◆ To do
Among the entries below, find the line with "Task: Click arrow below Agent Edits .py", then quote it and each following line up to and including the line with "React with the red heart emoji", and nothing else.

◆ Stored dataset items

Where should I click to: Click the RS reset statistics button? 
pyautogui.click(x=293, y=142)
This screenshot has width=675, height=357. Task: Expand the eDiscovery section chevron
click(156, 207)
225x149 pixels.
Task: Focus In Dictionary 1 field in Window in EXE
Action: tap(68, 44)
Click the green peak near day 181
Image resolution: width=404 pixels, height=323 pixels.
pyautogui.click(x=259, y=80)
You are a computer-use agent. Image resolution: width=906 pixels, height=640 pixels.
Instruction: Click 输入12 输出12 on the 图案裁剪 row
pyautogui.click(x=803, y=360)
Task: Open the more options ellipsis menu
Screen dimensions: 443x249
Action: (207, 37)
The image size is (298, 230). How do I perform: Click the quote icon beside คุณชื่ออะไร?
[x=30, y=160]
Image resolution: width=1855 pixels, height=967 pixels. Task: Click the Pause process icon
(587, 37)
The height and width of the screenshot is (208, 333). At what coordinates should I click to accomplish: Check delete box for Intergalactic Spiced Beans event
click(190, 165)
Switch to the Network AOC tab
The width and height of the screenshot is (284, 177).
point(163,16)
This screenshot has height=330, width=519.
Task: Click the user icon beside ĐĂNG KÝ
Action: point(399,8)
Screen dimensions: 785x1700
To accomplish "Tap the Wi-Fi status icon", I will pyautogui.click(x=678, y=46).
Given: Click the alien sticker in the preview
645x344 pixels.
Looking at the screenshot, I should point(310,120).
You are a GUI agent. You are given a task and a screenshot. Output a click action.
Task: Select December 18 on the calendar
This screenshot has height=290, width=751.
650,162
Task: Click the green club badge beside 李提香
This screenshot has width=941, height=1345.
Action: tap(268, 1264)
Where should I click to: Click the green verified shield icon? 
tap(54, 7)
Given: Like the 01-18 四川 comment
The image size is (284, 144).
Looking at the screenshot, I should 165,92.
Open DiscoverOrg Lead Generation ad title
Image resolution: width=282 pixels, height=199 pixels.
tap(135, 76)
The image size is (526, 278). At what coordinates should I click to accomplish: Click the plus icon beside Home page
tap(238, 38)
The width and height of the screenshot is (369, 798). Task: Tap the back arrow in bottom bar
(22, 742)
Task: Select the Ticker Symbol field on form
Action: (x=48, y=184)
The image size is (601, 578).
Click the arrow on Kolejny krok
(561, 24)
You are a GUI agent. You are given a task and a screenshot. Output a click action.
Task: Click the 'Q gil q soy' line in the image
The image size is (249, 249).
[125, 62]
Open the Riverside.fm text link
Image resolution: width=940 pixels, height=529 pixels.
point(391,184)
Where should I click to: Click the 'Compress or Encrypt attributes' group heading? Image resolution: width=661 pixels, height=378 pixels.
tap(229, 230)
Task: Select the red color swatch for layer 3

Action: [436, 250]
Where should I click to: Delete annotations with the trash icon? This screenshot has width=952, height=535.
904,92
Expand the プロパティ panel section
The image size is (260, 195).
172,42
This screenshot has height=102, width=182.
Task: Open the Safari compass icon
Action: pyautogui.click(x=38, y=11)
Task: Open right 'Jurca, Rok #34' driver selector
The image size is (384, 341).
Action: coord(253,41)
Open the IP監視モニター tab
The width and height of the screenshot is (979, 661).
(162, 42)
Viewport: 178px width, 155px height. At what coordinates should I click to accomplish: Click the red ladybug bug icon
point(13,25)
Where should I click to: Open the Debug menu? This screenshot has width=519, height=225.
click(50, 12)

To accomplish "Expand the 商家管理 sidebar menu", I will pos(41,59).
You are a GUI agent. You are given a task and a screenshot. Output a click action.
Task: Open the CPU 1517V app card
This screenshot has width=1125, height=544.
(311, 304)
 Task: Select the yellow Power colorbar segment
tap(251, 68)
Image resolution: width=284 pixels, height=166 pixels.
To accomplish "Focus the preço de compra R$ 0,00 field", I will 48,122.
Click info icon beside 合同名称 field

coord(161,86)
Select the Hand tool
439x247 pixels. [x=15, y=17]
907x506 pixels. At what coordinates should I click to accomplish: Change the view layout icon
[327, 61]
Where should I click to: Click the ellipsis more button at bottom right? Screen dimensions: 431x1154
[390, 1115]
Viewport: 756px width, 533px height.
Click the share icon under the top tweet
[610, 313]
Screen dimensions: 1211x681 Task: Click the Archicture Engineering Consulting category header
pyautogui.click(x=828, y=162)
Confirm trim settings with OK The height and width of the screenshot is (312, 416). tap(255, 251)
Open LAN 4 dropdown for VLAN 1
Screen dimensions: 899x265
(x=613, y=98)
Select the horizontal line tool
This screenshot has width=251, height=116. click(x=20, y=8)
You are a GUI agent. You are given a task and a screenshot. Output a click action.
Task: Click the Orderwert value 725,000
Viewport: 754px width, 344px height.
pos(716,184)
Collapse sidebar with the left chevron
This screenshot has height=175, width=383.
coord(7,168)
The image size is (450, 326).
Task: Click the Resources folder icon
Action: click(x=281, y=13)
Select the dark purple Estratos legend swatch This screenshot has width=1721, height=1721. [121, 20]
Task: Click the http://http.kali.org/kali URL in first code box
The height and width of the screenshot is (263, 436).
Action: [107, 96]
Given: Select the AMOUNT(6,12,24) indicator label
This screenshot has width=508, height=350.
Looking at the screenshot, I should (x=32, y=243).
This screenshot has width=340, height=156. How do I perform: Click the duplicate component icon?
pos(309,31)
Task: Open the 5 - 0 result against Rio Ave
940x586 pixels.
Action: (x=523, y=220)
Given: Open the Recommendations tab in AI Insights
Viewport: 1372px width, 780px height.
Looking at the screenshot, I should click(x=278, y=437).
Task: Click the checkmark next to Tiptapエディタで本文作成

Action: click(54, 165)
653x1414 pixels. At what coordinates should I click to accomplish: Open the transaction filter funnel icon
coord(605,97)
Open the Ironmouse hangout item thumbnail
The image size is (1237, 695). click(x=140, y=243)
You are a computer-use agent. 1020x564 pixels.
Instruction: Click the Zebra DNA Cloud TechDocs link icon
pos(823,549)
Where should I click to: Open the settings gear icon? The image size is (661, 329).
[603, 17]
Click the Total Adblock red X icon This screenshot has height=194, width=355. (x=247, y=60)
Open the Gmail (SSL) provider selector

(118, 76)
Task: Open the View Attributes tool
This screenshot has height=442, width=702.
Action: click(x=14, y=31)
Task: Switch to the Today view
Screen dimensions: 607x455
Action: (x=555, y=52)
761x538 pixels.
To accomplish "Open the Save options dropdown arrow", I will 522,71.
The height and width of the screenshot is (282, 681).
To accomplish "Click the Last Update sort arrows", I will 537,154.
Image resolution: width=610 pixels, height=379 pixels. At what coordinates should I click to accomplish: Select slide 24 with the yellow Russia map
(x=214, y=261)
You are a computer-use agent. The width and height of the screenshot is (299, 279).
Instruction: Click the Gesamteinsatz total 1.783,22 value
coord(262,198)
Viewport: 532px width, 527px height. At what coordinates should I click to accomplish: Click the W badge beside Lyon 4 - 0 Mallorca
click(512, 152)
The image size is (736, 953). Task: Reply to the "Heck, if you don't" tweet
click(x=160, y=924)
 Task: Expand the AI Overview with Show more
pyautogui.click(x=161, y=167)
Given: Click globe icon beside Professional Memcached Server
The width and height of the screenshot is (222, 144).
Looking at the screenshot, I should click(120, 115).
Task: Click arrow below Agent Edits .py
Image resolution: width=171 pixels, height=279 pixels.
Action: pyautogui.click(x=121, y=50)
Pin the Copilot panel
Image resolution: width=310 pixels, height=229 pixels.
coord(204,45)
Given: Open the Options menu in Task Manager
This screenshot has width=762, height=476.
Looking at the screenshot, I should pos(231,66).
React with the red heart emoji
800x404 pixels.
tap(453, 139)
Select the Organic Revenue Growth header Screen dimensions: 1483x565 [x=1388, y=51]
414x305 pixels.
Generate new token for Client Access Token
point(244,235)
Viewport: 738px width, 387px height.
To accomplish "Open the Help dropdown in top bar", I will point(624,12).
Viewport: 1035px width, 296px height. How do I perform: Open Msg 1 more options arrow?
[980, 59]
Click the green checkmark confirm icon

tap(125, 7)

◆ Completed task
Task: Click arrow below Agent Edits .py
Image resolution: width=171 pixels, height=279 pixels.
Action: pyautogui.click(x=121, y=50)
Pin the Copilot panel
Image resolution: width=310 pixels, height=229 pixels.
coord(204,45)
Given: Open the Options menu in Task Manager
This screenshot has width=762, height=476.
Looking at the screenshot, I should pos(231,66).
React with the red heart emoji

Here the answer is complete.